**EXERCISE DATA**
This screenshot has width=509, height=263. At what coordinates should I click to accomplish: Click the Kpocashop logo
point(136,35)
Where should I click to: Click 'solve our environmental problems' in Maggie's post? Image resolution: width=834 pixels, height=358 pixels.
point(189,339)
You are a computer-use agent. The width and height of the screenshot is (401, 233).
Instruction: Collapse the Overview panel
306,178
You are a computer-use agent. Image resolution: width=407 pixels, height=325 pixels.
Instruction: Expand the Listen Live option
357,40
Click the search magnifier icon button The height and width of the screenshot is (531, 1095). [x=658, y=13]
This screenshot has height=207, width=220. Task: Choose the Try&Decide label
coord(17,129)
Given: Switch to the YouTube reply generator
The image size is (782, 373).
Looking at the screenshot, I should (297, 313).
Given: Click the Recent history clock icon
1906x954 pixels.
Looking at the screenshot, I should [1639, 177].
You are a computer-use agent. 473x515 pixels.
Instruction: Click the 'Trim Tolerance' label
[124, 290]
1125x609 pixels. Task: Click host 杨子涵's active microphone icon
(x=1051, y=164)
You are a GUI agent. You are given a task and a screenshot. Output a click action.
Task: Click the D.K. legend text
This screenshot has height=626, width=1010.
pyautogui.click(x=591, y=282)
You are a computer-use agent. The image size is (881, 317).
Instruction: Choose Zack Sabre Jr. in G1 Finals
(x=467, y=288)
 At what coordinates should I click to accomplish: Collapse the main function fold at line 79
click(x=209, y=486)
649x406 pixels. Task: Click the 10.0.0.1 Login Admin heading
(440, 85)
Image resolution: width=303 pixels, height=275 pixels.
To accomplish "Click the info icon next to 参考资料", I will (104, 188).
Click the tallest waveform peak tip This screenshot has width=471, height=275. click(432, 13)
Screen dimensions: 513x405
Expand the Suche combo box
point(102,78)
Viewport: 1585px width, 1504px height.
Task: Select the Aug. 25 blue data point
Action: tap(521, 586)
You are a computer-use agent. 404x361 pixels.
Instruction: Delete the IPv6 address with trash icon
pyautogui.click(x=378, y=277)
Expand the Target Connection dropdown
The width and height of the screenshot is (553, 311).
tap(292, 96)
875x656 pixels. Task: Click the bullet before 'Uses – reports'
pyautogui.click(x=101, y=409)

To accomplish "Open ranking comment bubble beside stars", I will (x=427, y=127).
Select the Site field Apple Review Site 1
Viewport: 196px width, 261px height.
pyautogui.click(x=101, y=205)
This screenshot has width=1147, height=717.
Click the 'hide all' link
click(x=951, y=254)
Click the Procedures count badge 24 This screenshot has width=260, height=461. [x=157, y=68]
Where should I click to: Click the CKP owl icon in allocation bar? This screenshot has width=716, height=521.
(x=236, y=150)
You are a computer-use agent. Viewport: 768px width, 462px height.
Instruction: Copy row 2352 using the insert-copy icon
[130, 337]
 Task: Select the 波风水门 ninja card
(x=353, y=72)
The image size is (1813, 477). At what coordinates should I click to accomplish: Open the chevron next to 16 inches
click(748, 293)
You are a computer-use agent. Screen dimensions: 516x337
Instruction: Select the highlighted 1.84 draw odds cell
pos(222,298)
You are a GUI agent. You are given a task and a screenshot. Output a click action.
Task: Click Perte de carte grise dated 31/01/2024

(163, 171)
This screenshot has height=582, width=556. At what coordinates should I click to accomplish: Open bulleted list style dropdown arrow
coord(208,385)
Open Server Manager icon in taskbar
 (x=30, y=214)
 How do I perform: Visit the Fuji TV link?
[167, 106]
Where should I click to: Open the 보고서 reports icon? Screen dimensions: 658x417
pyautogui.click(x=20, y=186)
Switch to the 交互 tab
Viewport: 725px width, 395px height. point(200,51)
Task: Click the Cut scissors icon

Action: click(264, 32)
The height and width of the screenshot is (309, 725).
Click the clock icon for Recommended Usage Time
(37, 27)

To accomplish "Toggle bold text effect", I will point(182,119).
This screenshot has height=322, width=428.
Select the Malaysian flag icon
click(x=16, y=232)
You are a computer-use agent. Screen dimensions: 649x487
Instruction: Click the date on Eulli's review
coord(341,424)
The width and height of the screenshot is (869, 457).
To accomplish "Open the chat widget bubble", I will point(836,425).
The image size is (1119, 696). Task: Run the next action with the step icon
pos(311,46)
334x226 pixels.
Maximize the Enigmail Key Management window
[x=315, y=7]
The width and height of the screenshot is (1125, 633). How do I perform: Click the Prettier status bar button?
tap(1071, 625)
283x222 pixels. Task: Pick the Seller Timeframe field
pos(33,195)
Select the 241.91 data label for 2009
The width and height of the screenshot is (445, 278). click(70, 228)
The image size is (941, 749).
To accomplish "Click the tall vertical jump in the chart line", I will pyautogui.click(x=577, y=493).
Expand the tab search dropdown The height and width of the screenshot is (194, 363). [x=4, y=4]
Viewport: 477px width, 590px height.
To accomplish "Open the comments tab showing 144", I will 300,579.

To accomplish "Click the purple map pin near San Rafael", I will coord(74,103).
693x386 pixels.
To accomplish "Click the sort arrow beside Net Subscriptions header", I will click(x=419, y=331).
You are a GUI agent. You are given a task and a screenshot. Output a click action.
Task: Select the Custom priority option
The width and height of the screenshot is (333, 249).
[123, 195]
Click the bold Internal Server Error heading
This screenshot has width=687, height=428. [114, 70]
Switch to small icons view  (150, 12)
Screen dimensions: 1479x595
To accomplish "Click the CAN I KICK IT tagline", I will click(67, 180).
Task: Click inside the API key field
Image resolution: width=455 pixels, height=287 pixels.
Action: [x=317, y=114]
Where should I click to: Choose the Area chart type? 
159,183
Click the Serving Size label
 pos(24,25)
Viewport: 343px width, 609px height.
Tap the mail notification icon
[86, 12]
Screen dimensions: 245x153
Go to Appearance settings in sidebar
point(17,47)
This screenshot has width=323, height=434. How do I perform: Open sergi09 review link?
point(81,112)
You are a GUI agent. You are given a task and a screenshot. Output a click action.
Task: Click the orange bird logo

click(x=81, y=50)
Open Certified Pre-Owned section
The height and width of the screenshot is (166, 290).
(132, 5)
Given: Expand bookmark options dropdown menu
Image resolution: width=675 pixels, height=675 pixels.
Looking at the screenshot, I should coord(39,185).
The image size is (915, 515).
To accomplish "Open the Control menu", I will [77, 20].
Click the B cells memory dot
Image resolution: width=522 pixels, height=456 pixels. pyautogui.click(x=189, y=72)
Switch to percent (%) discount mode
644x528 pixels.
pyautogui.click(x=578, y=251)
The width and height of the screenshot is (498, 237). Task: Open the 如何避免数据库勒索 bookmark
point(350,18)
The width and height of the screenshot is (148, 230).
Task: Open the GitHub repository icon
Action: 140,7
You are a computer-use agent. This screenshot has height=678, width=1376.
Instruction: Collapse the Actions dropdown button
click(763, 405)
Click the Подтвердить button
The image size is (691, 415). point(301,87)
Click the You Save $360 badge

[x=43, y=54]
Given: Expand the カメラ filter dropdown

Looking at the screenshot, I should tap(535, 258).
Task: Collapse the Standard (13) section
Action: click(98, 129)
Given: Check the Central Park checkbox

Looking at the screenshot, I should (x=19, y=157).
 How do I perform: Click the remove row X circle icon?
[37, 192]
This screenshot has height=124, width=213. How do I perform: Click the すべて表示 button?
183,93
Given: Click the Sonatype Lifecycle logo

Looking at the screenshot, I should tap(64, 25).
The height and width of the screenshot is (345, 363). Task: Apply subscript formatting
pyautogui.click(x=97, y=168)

**WORK ORDER**
All that is needed is a number: the count of lines in the listing that hold "text".

**TASK RESPONSE**
2